[SET EXERCISE]: Copy out all of the entries below word for word, line by line, without changing any character.

▼▼▼

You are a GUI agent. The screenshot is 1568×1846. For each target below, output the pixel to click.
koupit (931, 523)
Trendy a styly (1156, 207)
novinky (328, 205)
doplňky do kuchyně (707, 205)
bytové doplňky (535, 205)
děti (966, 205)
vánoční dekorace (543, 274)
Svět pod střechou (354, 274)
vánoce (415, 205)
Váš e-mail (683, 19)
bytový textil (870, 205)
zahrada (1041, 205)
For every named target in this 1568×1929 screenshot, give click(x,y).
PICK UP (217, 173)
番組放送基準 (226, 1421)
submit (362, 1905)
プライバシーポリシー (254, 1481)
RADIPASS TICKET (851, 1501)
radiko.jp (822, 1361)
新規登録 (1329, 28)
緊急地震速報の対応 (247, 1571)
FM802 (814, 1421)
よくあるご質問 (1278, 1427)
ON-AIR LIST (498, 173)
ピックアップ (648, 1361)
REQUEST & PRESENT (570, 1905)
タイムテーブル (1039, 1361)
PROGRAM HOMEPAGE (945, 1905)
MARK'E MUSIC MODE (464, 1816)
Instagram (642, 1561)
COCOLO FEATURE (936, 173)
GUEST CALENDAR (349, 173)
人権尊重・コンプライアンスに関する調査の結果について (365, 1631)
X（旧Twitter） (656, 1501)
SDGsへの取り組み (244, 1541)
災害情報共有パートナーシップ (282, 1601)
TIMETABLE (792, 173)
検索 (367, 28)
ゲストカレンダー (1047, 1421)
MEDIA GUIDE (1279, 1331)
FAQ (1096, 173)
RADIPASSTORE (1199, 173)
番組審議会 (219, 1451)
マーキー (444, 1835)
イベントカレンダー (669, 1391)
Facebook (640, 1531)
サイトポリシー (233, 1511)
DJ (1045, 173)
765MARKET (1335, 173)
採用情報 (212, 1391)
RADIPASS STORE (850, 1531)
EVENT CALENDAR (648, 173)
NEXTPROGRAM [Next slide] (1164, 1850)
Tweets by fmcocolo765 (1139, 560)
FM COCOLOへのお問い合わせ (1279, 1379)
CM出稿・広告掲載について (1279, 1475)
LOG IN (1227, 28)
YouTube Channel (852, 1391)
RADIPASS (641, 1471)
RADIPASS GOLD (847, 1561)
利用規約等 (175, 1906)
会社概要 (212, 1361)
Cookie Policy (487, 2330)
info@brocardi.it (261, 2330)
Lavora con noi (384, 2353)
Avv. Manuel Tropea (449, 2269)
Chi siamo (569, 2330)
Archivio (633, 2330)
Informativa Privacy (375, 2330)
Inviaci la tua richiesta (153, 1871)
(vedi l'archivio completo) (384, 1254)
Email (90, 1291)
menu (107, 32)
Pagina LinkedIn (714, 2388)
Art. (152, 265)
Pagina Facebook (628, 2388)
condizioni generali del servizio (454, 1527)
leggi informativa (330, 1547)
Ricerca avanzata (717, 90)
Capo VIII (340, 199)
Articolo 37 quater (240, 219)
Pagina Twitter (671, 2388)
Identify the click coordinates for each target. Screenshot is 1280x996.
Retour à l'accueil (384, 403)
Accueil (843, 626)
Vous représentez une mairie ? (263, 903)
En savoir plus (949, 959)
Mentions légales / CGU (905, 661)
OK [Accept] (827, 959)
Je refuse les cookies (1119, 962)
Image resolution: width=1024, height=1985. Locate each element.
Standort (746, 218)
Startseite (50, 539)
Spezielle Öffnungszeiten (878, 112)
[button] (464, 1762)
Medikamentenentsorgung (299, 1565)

▲▲▲

[RESULT]:
You are a GUI agent. The screenshot is 1568×1846. For each target below, output the pixel to click.
koupit (931, 523)
Trendy a styly (1156, 207)
novinky (328, 205)
doplňky do kuchyně (707, 205)
bytové doplňky (535, 205)
děti (966, 205)
vánoční dekorace (543, 274)
Svět pod střechou (354, 274)
vánoce (415, 205)
Váš e-mail (683, 19)
bytový textil (870, 205)
zahrada (1041, 205)
For every named target in this 1568×1929 screenshot, give click(x,y).
PICK UP (217, 173)
番組放送基準 (226, 1421)
submit (362, 1905)
プライバシーポリシー (254, 1481)
RADIPASS TICKET (851, 1501)
radiko.jp (822, 1361)
新規登録 (1329, 28)
緊急地震速報の対応 (247, 1571)
FM802 (814, 1421)
よくあるご質問 (1278, 1427)
ON-AIR LIST (498, 173)
ピックアップ (648, 1361)
REQUEST & PRESENT (570, 1905)
タイムテーブル (1039, 1361)
PROGRAM HOMEPAGE (945, 1905)
MARK'E MUSIC MODE (464, 1816)
Instagram (642, 1561)
COCOLO FEATURE (936, 173)
GUEST CALENDAR (349, 173)
人権尊重・コンプライアンスに関する調査の結果について (365, 1631)
X（旧Twitter） (656, 1501)
SDGsへの取り組み (244, 1541)
災害情報共有パートナーシップ (282, 1601)
TIMETABLE (792, 173)
検索 (367, 28)
ゲストカレンダー (1047, 1421)
MEDIA GUIDE (1279, 1331)
FAQ (1096, 173)
RADIPASSTORE (1199, 173)
番組審議会 (219, 1451)
マーキー (444, 1835)
イベントカレンダー (669, 1391)
Facebook (640, 1531)
サイトポリシー (233, 1511)
DJ (1045, 173)
765MARKET (1335, 173)
採用情報 (212, 1391)
RADIPASS STORE (850, 1531)
EVENT CALENDAR (648, 173)
NEXTPROGRAM [Next slide] (1164, 1850)
Tweets by fmcocolo765 (1139, 560)
FM COCOLOへのお問い合わせ (1279, 1379)
CM出稿・広告掲載について (1279, 1475)
LOG IN (1227, 28)
YouTube Channel (852, 1391)
RADIPASS (641, 1471)
RADIPASS GOLD (847, 1561)
利用規約等 (175, 1906)
会社概要 (212, 1361)
Cookie Policy (487, 2330)
info@brocardi.it (261, 2330)
Lavora con noi (384, 2353)
Avv. Manuel Tropea (449, 2269)
Chi siamo (569, 2330)
Archivio (633, 2330)
Informativa Privacy (375, 2330)
Inviaci la tua richiesta (153, 1871)
(vedi l'archivio completo) (384, 1254)
Email (90, 1291)
menu (107, 32)
Pagina LinkedIn (714, 2388)
Art. (152, 265)
Pagina Facebook (628, 2388)
condizioni generali del servizio (454, 1527)
leggi informativa (330, 1547)
Ricerca avanzata (717, 90)
Capo VIII (340, 199)
Articolo 37 quater (240, 219)
Pagina Twitter (671, 2388)
Identify the click coordinates for each target. Screenshot is 1280x996.
Retour à l'accueil (384, 403)
Accueil (843, 626)
Vous représentez une mairie ? (263, 903)
En savoir plus (949, 959)
Mentions légales / CGU (905, 661)
OK [Accept] (827, 959)
Je refuse les cookies (1119, 962)
Image resolution: width=1024, height=1985. Locate each element.
Standort (746, 218)
Startseite (50, 539)
Spezielle Öffnungszeiten (878, 112)
[button] (464, 1762)
Medikamentenentsorgung (299, 1565)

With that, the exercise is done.